Both were carved out of BIMARU states, but one raced ahead.
Raman Singh may have lost the elections in Chhattisgarh, but what he leaves behind is a legacy that will benefit those that defeated him. A prolonged period of political stability in Chhattisgarh has meant there was room for development to flourish—something the adjoining state of Jharkhand still can’t dream of.
What’s more, there is also the sprightly Chhattisgarh capital ‘Naya’ Raipur that houses the government whereas Jharkhand is still struggling to construct a new capital. It has to make do with the ‘Project Bhavan’ carved out of a public sector undertaking building that now houses the state government machinery.
Both Jharkhand and Chhattisgarh came into being around the same time at the turn of the 20th century. Jharkhand was carved out of Bihar and Chhattisgarh out of MP. The average growth rate of both these new states increased soon after.
But that is where the similarity ends. The growth rate of both states was different.
Chhattisgarh left its parent state behind in terms of the GDP growth, but Jharkhand trailed.
This is evident from the following numbers. Around the time of their creation, when Jharkhand was still a part of Bihar, it witnessed an average growth rate of 3.6 percent between 1994-95 and 2001-02. After the separation, it grew at an average rate of 6.3 per cent between 2001-02 and 2011-12.
However, during this period, Bihar itself grew at an average rate of 11.4 percent.
The Chhattisgarh segment of MP, meanwhile, had witnessed an average growth rate of 3.1 per cent during the period between 1994-95 and 2001-02, and post-separation, it grew at 8.6 percent during 2001-02 and 2011-12.
It left behind its parent state of MP that grew at an average rate of 7.6 percent during this period. In case of per capita income, Jharkhand (2.1 percent) performed only marginally better than the parent state of Bihar (2.0 percent) post separation, whereas Chhattisgarh (2.5 percent) outstripped MP (2.0 percent).
There are some other startling facts as well. Jharkhand has almost thrice the population of Chhattisgarh but its excise revenue is almost one third of Chhattisgarh’s. Revenue generation is stymied in Jharkhand despite the state being as mineral-rich as Chhattisgarh.
What then went wrong with Jharkhand?
Political instability was a key factor. Chhattisgarh has enjoyed a long period of political stability, but Jharkhand has been dogged by a series of short tenure governments that were incapable of taking a long-term view. In fact, governance at the political level was beset with allegations of corruption.
Some Jharkhand-based politicians came under the scanner at the national level as well. The coal allocation scam saw senior politicians being arraigned.
There was a singular lack of visionary leadership in Jharkhand. Politicians were busy milking the state in their short tenures. No Raman Singh-like leader emerged in Jharkhand.
Bureaucracy ruined a state, made another
The bureaucratic structure and civil servants partly contributed to the mess in Jharkhand. When the state was created, Bihar’s bureaucracy was already reeling under the aftermath of the fodder scam. The best of the civil servants like RS Sharma and Rajiv Gauba chose to move to the Centre after their brief stints as chief secretary in the new state.
As against this, one of the brightest civil servants, Vivek Dhand preferred to stay back in the state of Chhattisgarh, and served as chief secretary for almost four years. He shepherded the civil servants in the new state and guided them to perform well in their respective roles. He had the advantage of having served as secretary to Raman Singh for a long time. Hence, he could bring about a continuity in administration when he took over as chief secretary of the state.

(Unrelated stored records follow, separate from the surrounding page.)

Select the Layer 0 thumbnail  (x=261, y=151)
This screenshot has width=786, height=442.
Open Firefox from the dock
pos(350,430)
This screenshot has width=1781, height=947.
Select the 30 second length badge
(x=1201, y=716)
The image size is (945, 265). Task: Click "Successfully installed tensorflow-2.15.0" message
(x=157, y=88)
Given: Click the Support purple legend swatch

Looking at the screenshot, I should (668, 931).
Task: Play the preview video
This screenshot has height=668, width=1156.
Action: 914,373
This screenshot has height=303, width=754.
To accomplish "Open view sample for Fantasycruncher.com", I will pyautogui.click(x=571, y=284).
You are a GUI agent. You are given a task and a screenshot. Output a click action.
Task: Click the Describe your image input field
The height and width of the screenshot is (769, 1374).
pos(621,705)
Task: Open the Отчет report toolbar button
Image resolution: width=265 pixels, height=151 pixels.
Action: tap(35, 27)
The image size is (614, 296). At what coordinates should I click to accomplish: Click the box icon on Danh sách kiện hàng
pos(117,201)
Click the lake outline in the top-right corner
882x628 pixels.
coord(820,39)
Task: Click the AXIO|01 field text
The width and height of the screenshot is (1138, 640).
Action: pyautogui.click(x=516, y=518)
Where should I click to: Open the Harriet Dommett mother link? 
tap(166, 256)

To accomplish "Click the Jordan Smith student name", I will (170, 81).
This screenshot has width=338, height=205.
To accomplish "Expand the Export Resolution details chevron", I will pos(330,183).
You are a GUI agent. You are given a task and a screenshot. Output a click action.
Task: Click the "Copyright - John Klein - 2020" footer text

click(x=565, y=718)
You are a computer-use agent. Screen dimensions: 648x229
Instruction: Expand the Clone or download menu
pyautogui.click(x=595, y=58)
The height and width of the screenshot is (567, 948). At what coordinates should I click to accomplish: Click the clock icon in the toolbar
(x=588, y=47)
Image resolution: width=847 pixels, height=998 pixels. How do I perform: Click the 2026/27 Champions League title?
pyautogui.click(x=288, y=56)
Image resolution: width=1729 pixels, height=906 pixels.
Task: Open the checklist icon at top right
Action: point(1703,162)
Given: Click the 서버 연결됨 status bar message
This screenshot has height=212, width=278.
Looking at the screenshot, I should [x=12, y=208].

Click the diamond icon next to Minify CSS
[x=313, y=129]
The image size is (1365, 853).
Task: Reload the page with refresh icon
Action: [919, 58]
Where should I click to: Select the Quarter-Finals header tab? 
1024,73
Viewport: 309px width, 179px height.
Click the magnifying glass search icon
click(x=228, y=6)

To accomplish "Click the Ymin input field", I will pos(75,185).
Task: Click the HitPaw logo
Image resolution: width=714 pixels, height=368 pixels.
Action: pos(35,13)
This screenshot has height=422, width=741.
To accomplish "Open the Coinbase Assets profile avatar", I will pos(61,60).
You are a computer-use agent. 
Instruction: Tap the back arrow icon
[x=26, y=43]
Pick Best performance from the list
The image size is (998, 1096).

Jharkhand, in contrast, suffered on account of senior servants who also nursed political ambitions—a couple of them had dubious reputations. The present chief minister, Raghubar Das is putting his best foot forward. He depends a lot on the advice given by the senior civil servants around him.
A large number of officers in the state, both at the headquarters as well in the districts, are committed and extremely competent. However, Jharkhand is known as laggard because of a few officers who are inefficient or indecisive or indifferent or arrogant or dishonest or a combination of all these.
These are exceptions but a couple of these hold critical positions and, hence, are visible. It is difficult to explain, for instance, why a couple of blocks in Simdega district do not have a single commercial bank branch. This is what I observed during a recent visit. The reaction of the senior bureaucracy when this fact was brought to their notice was even more appalling. There are a number of decisions taken at various levels but await implementation for years. No one seems to be following up on them.
The state’s finances are in a terrible shape; no one seems to be bothered about this aspect as well. The state owes Damodar Valley Corporation more than Rs 3,000 crore as electricity dues and no one has a clue about when and how these will be paid.
Jharkhand can learn much from other states, especially Chhattisgarh, but first, there has to be an admission that a crisis exists.
The state leadership will have to scout for a new band of RS Sharmas, Rajiv Gaubas and Vivek Dhands to bring about a decisive turnaround—and revive its fortunes.
The author is a retired civil servant and former secretary in the government of India.